Zeeforel tips en tricks (9)
Door Ron Smits
In de maand mei gaat de temperatuur van het zeewater omhoog, zeker als overdag de zon schijnt.
Als de temperatuur van het zeewater te hoog is, zal de zeeforel het koelere water opzoeken. Het water met een temperatuur van 4 graden Celcius heeft een grotere dichtheid dan water met een hogere, maar ook met een lagere temperatuur. Dit wil dus zeggen dat dit water het zwaarst is.
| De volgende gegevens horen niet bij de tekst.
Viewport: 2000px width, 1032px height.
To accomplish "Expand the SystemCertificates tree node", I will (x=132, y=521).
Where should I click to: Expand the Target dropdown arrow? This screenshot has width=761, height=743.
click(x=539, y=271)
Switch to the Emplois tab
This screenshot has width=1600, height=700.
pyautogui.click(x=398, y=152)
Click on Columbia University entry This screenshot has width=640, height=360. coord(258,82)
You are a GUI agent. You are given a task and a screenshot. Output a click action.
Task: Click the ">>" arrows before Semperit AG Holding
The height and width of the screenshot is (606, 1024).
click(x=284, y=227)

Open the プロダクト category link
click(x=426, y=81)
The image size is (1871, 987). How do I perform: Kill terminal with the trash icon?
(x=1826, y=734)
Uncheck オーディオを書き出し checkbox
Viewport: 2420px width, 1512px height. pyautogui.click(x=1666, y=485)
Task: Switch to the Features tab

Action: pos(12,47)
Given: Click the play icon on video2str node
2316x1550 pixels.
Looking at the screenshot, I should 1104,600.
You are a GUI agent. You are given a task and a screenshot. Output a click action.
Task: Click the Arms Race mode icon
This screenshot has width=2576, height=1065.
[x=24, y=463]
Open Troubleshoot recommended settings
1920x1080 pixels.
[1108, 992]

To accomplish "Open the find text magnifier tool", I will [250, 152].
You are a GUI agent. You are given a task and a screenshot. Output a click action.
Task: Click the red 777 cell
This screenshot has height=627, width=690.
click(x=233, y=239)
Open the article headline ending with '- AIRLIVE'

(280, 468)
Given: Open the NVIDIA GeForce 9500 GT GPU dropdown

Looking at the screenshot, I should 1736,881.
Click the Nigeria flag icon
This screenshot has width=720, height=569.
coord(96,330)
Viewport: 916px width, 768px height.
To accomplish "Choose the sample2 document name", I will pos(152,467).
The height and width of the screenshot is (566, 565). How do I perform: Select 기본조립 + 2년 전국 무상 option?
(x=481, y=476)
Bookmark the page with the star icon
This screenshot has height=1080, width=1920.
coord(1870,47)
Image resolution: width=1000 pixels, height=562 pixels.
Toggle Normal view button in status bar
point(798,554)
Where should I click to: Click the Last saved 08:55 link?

Als er zich een waterlaag met een temperatuur van 4 graden Celcius bevindt zal dit ook de diepste waterlaag zijn. Dit geldt zowel in de zomer als ook in de winter. Grofweg kunnen we zeggen dat zomers het koudste water de onderste waterlaag is, vaak op de bodem aanwezig. In de winter is dit de warmste waterlaag.
Een kleine zeeforel.
Terug naar de maand mei. Het oppervlaktewater wordt snel warm en zeker als overdag de zon schijnt, zal de zeeforel de diepere lagen opzoeken. Vanaf de kant is de kans om een zeeforel heel klein, omdat het water een te hoge temperatuur heeft.
Maar toch blijft het mogelijk om een zeeforel te vangen. Daar waar het water heel diep is direct aan de kust en waar bovendien veel kelp aanwezig is, blijft het mogelijk om een zeeforel te vangen.
Waar kelp is, bevindt zich ook voedsel voor de zeeforel. De zeeforel komt even uit de diepere koele waterlagen om boven de kelp te azen en dan direct weer terug te keren. Strib op het eiland Funen is zo’n stek. Vooral tegen de avond kan het “bal” zijn.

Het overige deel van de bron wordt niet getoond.